At this point in the pandemic, the only thing saving the incarcerated population is access to vaccines. In Los Angeles, all incarcerated people became eligible for the vaccine on March 15. It is unclear what percentage of those incarcerated at Twin Towers have received a dose, although many of the mental health staff members received it a few months ago due to their eligibility as healthcare workers. 

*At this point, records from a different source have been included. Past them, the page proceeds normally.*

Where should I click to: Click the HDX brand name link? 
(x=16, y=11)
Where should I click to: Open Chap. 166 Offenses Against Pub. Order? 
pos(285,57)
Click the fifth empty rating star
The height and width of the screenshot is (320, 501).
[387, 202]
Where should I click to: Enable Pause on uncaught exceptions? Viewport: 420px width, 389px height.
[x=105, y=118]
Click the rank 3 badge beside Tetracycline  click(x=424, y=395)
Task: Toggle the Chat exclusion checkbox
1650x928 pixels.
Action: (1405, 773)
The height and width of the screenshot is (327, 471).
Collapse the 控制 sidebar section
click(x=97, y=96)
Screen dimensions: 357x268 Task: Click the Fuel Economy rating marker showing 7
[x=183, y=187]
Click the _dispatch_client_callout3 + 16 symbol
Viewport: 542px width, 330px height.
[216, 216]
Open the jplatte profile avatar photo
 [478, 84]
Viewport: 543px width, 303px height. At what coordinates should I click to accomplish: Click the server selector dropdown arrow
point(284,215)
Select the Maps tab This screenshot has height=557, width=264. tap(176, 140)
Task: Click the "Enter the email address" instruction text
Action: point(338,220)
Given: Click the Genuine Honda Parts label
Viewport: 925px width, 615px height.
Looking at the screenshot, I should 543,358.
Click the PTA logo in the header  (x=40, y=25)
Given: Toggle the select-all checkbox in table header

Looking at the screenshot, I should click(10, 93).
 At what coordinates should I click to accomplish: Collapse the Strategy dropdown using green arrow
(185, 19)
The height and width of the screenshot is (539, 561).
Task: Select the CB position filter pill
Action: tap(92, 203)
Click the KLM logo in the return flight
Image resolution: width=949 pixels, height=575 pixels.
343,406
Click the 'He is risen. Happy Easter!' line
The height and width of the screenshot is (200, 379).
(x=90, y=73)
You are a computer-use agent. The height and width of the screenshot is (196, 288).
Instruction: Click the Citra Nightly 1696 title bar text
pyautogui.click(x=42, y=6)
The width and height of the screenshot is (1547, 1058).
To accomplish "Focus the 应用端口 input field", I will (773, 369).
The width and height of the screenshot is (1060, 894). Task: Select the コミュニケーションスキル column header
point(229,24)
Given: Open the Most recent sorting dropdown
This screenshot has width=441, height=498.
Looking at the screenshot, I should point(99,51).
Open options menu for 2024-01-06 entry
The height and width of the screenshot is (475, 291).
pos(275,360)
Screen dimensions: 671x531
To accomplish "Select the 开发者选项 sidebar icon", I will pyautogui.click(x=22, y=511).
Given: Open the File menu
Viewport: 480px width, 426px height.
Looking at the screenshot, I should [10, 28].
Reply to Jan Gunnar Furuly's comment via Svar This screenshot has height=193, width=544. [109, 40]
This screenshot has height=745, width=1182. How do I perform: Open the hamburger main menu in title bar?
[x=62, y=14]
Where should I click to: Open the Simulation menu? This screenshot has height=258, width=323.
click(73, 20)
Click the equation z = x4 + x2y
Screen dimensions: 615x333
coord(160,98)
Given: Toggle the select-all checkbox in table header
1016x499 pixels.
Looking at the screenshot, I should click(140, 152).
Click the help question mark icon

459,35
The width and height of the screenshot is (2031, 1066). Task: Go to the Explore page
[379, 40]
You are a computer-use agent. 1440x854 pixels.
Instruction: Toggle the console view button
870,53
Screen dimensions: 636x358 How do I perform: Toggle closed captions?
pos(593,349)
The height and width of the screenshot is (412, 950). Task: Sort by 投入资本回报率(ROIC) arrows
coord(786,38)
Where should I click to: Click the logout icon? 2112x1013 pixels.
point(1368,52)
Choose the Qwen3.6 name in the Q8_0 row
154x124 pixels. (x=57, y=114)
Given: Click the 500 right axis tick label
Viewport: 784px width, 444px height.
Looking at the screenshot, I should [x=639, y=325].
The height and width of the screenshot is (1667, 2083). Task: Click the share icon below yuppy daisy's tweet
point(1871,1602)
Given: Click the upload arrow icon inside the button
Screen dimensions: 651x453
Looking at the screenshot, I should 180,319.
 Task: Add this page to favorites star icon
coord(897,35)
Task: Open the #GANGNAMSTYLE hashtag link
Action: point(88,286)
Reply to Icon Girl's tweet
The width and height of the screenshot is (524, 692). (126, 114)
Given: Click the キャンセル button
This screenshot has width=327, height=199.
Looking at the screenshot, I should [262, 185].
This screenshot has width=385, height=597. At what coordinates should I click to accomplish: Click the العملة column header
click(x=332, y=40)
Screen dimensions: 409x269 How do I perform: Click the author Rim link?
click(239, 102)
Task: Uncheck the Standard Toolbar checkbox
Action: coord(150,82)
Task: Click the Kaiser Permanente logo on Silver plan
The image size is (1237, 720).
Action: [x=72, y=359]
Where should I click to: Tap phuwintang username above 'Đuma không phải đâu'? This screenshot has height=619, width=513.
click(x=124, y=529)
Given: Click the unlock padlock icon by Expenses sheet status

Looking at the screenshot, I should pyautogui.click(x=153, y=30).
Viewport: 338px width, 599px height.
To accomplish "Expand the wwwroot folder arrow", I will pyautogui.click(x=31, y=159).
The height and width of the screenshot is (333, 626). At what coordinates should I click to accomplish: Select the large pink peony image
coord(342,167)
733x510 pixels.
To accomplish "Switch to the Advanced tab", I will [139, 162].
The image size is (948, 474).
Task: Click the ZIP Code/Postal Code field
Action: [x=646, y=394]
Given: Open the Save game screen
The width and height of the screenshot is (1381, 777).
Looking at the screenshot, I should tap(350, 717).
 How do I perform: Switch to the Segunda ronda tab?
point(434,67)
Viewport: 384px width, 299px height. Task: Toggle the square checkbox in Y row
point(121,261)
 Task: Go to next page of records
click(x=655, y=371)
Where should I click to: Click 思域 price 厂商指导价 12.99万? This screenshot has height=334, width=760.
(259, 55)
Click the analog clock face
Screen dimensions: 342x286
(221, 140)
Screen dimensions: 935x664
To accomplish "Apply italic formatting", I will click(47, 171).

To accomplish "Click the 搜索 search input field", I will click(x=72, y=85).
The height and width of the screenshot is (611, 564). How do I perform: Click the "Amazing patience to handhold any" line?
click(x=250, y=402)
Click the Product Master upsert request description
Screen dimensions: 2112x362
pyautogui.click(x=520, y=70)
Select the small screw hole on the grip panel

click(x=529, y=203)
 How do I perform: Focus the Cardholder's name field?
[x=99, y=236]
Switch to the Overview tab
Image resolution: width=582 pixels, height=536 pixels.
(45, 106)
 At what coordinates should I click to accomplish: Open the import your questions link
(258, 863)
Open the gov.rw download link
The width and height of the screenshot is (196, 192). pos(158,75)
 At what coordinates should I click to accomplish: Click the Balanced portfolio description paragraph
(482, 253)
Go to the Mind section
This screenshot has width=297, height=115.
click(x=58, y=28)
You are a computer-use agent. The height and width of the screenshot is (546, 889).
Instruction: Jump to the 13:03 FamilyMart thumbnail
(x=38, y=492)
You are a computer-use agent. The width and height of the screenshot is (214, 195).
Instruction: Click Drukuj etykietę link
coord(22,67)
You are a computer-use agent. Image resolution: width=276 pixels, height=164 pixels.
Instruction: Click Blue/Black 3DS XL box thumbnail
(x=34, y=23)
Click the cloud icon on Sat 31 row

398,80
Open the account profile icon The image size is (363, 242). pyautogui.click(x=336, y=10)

But waiting a year for a vaccine to be ready is not a plan. DHS, CHS, and LASD failed in their duty to make swift and bold moves to protect their own employees and one of the County’s most vulnerable populations. Where was Dr. Christina Ghaly (Director of DHS), or Dr. Timothy Belavich, or Sheriff Alex Villanueva, throughout this crisis? Why wasn’t there an immediate call for the maximum amount of telehealth possible, a release of a significant amount of incarcerated people, or proper PPE provided to every single person in the jail? For the psychiatric social worker who chose to remain anonymous, it could have to do with a cultural perception of jails and the people inside them: “If you happen to be a person who has a booking number, you’re automatically put at the bottom of the food chain, you know. And I think the county treats the inmates that way, and then I think we end up [getting put down there too] as the people that work with them.”

Dr. Ghaly could not be reached for comment for this story, and Dr. Belavich and LASD both did not provide comment.